One participant noted that different applications, even within the same infrastructure or the same cluster, can operate at different maturity levels, and growth wasn’t linear.
Another participant elaborated on the varied cultural blockers that affected each maturity stage and how their team unlocked entirely unexpected levels of technical complexity once they reached the final optimization stage.
In the breakout sessions and subsequent panel discussion, the end-user participants also made the most of the “Chatham House Rule” to openly discuss their challenges and solutions on their unique cloud-native maturity journeys.
Tool choice: A ‘paved road’ from the top down, or a free-for-all?
Each participant has already faced (or will soon face) an important decision: Will they dictate which cloud-native tools their teams build with, or will they let developers and engineers develop with whatever works best for them?
In breakout rooms, participants bonded over the often-negative response to their “paved road” tool kits, which they’ve carefully crafted with long-term development, security, and governance in mind. Those who recently stepped into their role or organization faced pushback and claims of tech stack dictatorship.
But the Log4j vulnerability, which affected nearly every software company at the end of 2021, was a common ground to frame this discussion. One participant with a large cloud-native infrastructure, dozens of applications, and many governance headwinds allowed teams to build with their paved road stack or an artisanal tool kit. When Log4j hit, their infrastructure teams, using the approved tools, patched and rebooted their clusters in 30 minutes. On the other hand, the application teams needed 10 days to fix and improve their security posture in the middle of the holiday season.
It’s a powerful illustration of the importance of bumpers and waypoints on any organization’s journey into cloud native maturity.
Container registries: A ‘simple’ problem with many concerns
When one breakout room transitioned into talking about container registries, one participant quipped that there was “not much” to talk about.
Everyone agreed that carelessly pulling containers from public registries like Docker Hub or Artifact Hub carries too much vulnerability risk. But that participant’s technical solution — a self-hosted Artifactory instance that runs security/policy scans every time their team adds a new container, whether developed in-house or sourced from a public registry like Docker Hub or Artifact Hub — wasn’t exactly received as a solved problem.
A tech leader with lots of cloud-native maturity across their infrastructure warned others about the technical complexity of self-hosting a private container registry service. That organization considers its registry a Tier Zero service of mission-critical importance, which means a lot of thought and effort goes into its maturity stages. It’s surprisingly easy to DDoS your own container registry, and your cluster can’t schedule pods if the service crashes.
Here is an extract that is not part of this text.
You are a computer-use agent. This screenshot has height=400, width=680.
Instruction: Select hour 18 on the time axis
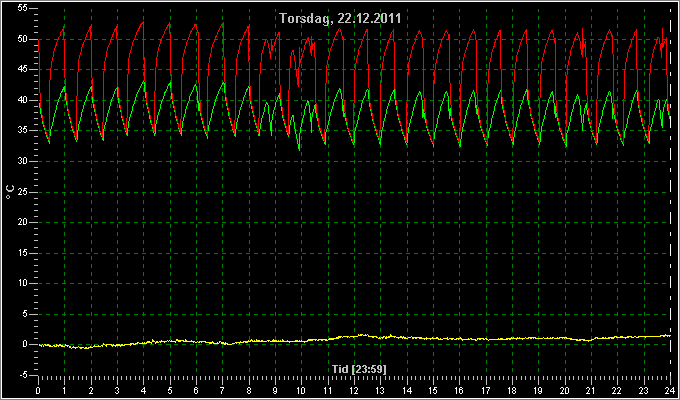pyautogui.click(x=512, y=390)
Which creates entirely new and not-easily-solved problems all on its own.
These concerns are driving companies to push robust container registry security features like threat detection for the Kubernetes control plane and scanning container images in registries for vulnerabilities, malware, secret keys, and more.
The spirited conversations within this year’s CTO Summit went well beyond paved roads and registries, offering important reminders that every organization’s cloud-native maturity moves at its own pace, both as a whole and its many constituent parts of people, applications, and cultures, with many important lessons to learn and codify among the community.
While the cloud native landscape continues to grow with more tools, projects, and solutions for all these challenges, the CTO Summit’s participants valued community above almost all else — a willingness to share, learn from one another, and mature together. They did so not as competitors, but as peers, on an industrywide odyssey into the vast sea of cloud native.